Entanglement in a Noninteracting Mesoscopic Structure
A. V. Lebedev, G. B. Lesovik, G. Blatter

TL;DR
This paper investigates how entanglement arises in a mesoscopic device splitting free fermions, analyzing Bell inequality violations and their dependence on device parameters, with implications for quantum information processing.
Contribution
It provides a detailed analysis of entanglement generation and Bell inequality violation in a noninteracting mesoscopic structure, highlighting the role of local correlations and post-selection.
Findings
Bell inequality violation depends on tunneling parameters
Local spin-singlet correlations are key to entanglement
Time window for Bell violation varies with device transparency
Abstract
We study the time dependent electron-electron and electron-hole correlations in a mesoscopic device which is splitting an incident current of free fermions into two spatially separated particle streams.
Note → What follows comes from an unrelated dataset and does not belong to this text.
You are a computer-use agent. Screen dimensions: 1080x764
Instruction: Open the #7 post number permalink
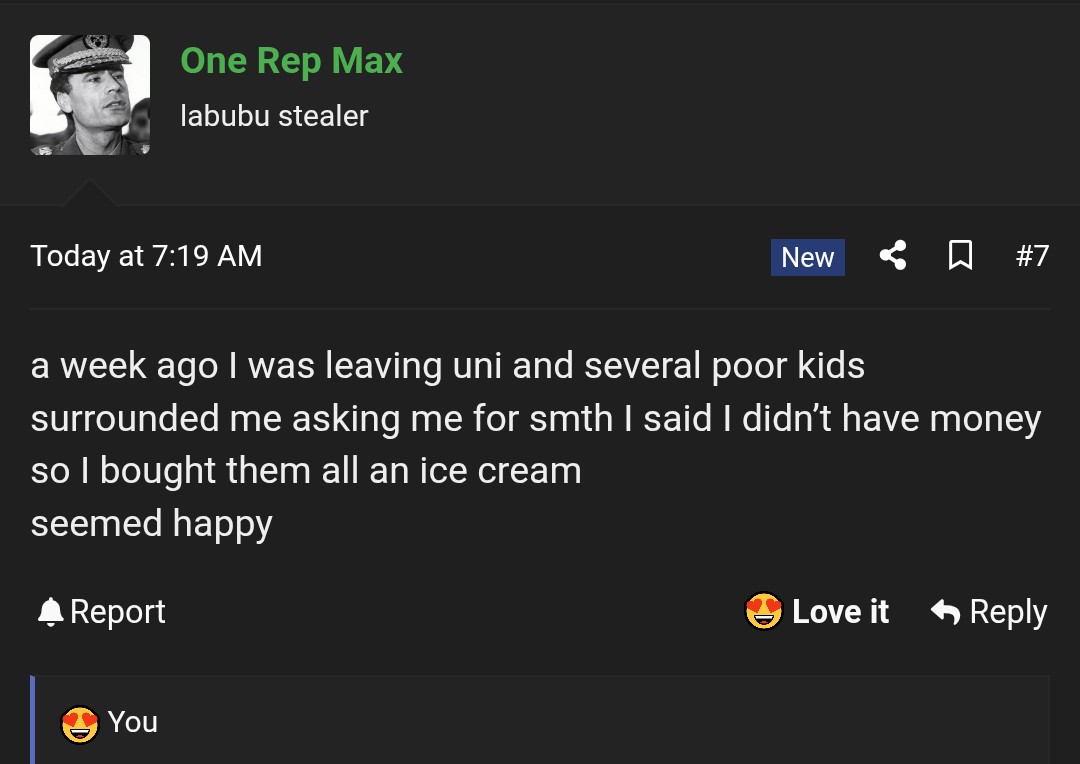coord(1032,256)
We analyze the appearance of entanglement as manifested in a Bell inequality test and discuss its origin in terms of local spin-singlet correlations already present in the initial channel and the action of post-selection during the Bell type measurement. The time window over which the Bell inequality is violated is determined in the tunneling limit and for the general situation with arbitrary transparencies. We compare our results with alternative Bell inequality tests based on coincidence probabilities.